Exercise prompt
From the article about the film 'Warfare', copy out the passage word for word, starting with "Mendoza, who based" and going on through "the genre entirely.".

Excerpt to read
There's no soundtrack swelling in 'Warfare,' the new Alex Garland film. No emotional violin cues telling you when to cry, and definitely no slow-mo hero shots. In fact, the only music in the whole film is a blink-and-you-miss-it scene featuring a home video. That was very much the point.
Actors Michael Gandolfini, Will Poulter and Kit Connor visited Miami to exhibit the moviem after they talked to me about the experience of making it in London and seeing it with an audience for the second time. Something impactful about 'Warfare' is the lack of a score. It was a powerful choice and they loved it.
"We didn't want to guide people's emotions," Poulter told me. "You're in the middle of it, and the silence—that's the reality." Welcome to 'Warfare,', the latest film co-directed by Navy SEAL-turned-filmmaker Ray Mendoza and writer-director Garland. It's a raw, stripped-down look at war, but not the kind you've seen before. No glossy hero arcs. Just dirt, trauma, brotherhood, and a mission gone wrong.
The cast is stacked with what the internet lovingly calls "the favorite boyfriends of the moment":Poulter (Guardians of the Galaxy Vol. 3), Gandolfini (The Many Saints of Newark), Kit Connor (Heartstopper), and D'Pharaoh Woon-A-Tai (Reservation Dogs), among others. But 'Warfare' isn't about star power—it's about realism. And part of that realism came from casting actors who actually looked like young soldiers. "So many war movies cast 30-year-olds to play guys who are barely 20," Poulter said. "We wanted to reflect the truth of who was really there."
Shot inside a warehouse in North London, the film immerses you in the chaos of war with almost no dialogue, no score, and no escape. But off-screen? That was a different story. "We were all staying in the same hotel, and there was a lot of singing," said Connor with a grin. "It sounds cheesy, but that's where the brotherhood started." Their behind-the-scenes playlist? A mix of AC/DC, Beastie Boys, early 2000s rap, and—surprisingly—Zach Bryan sing-alongs.
"We'd harmonize in the hallways," Gandolfini added. "It was a way to shake off the heaviness."
And music, ironically, becomes a powerful tool in the film's silence. That one music video scene is your only sonic break—a flash of normal life, a reminder of who these guys were before the uniforms. "Music connects us to them as people," Connor explained. "And the lack of it during combat? That's when they're soldiers. That's when they're cut off."
Mendoza, who based much of the film on his own combat experience, didn't want to make another shoot-'em-up blockbuster. Warfare is less about politics and more about consequences—what it feels like to carry trauma in your body, your relationships, your silence. "He wanted something veterans could show their families and say, 'This. This is what it felt like,'" Gandolfini said.
And that's the thing—Warfare isn't just telling a story. It's changing how war stories are told. Gone are the days of rousing scores and cookie-cutter arcs. This is the war film of the TikTok era: raw, real, intimate. The kind that doesn't need explosions to feel explosive.
By the end of our conversation, it was clear: Warfare is more than a film. It's a reset button. It dares audiences to watch without being told how to feel—and in doing so, it might just reshape the genre entirely.

Provided data
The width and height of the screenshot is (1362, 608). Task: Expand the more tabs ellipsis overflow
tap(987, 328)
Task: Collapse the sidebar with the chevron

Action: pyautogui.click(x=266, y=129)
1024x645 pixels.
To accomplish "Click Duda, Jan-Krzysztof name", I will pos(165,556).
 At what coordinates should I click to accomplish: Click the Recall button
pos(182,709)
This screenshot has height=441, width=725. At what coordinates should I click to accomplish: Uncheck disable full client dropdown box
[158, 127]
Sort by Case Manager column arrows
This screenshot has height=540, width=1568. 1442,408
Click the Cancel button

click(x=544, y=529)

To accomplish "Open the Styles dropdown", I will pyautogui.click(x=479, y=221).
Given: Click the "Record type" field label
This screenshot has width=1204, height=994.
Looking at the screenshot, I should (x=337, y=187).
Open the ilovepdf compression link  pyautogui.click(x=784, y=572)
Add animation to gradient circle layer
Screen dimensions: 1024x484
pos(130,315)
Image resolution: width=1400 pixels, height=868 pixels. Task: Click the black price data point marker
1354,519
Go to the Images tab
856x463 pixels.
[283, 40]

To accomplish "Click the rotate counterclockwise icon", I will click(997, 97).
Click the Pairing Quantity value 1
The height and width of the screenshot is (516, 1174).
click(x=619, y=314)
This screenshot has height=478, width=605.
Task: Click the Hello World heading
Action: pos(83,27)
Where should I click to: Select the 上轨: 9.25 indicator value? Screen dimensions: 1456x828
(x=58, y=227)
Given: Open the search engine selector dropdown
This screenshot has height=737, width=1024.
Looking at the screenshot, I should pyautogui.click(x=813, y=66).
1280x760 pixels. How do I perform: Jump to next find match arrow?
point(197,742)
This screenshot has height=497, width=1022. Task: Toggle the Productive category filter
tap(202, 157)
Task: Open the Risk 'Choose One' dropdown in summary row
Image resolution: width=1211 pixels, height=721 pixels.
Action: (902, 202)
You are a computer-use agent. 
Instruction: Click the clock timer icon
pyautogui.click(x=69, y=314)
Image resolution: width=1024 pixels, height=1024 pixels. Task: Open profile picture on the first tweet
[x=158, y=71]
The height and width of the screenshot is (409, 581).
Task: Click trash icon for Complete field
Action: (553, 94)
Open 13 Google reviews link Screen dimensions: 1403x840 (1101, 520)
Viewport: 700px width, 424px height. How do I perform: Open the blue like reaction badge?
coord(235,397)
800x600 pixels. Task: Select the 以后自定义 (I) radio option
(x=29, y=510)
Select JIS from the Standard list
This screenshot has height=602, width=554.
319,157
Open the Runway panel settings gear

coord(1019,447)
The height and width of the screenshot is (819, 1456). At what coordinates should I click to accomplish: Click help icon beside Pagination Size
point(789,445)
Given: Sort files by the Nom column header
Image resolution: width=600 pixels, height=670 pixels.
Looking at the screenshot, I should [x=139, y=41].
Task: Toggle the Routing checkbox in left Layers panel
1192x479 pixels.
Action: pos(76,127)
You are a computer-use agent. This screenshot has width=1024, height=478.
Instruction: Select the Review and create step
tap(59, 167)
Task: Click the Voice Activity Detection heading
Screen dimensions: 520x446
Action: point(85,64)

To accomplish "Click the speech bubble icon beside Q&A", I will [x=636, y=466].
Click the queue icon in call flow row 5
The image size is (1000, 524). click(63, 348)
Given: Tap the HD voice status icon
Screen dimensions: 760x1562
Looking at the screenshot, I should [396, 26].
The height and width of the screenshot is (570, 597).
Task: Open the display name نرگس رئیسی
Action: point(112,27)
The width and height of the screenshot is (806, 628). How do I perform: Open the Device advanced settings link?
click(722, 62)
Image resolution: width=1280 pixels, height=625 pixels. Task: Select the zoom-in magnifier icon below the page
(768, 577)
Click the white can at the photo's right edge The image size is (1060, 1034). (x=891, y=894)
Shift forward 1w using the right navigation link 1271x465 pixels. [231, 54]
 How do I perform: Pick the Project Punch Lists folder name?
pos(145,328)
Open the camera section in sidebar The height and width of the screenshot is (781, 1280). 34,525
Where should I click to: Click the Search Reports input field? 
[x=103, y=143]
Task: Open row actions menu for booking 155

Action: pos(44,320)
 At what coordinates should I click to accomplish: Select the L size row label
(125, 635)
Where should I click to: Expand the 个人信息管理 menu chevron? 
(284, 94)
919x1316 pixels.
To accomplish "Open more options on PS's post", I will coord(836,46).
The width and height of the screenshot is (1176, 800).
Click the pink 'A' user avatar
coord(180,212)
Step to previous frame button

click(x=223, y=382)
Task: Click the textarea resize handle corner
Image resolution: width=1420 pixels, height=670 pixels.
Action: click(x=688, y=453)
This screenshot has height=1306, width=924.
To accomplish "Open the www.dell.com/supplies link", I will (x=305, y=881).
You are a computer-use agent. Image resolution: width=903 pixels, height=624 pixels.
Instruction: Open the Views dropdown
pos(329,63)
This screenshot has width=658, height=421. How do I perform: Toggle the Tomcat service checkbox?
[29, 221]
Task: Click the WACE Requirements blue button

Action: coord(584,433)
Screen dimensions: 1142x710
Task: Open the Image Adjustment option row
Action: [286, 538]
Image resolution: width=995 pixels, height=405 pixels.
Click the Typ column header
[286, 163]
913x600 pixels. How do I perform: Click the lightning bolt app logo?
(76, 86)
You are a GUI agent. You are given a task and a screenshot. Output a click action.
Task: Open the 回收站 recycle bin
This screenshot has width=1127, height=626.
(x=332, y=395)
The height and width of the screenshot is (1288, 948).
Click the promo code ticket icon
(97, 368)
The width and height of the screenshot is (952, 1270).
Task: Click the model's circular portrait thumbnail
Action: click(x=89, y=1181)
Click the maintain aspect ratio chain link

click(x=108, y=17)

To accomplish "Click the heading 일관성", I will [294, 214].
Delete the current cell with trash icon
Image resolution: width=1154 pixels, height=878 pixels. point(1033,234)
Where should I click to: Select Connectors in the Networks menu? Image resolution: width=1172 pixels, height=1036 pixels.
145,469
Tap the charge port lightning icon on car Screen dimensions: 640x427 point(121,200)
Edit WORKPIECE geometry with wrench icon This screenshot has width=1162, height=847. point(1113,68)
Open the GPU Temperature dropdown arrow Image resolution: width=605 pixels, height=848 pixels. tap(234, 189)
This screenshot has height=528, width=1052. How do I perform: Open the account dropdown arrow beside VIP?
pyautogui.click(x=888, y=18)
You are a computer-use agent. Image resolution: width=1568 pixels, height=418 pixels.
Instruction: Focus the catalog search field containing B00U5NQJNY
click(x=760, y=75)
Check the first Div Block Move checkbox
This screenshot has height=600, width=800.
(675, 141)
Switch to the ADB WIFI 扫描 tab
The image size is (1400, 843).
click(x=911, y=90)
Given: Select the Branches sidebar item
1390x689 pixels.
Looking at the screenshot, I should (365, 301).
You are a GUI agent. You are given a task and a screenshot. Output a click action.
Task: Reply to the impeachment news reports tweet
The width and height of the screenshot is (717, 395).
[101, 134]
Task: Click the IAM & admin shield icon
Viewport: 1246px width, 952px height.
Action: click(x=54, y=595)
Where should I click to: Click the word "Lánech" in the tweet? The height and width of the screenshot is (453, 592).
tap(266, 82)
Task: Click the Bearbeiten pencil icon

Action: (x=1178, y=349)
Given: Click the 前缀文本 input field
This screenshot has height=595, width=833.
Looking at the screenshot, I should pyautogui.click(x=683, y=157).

Response below
Mendoza, who based much of the film on his own combat experience, didn't want to make another shoot-'em-up blockbuster. Warfare is less about politics and more about consequences—what it feels like to carry trauma in your body, your relationships, your silence. "He wanted something veterans could show their families and say, 'This. This is what it felt like,'" Gandolfini said.
And that's the thing—Warfare isn't just telling a story. It's changing how war stories are told. Gone are the days of rousing scores and cookie-cutter arcs. This is the war film of the TikTok era: raw, real, intimate. The kind that doesn't need explosions to feel explosive.
By the end of our conversation, it was clear: Warfare is more than a film. It's a reset button. It dares audiences to watch without being told how to feel—and in doing so, it might just reshape the genre entirely.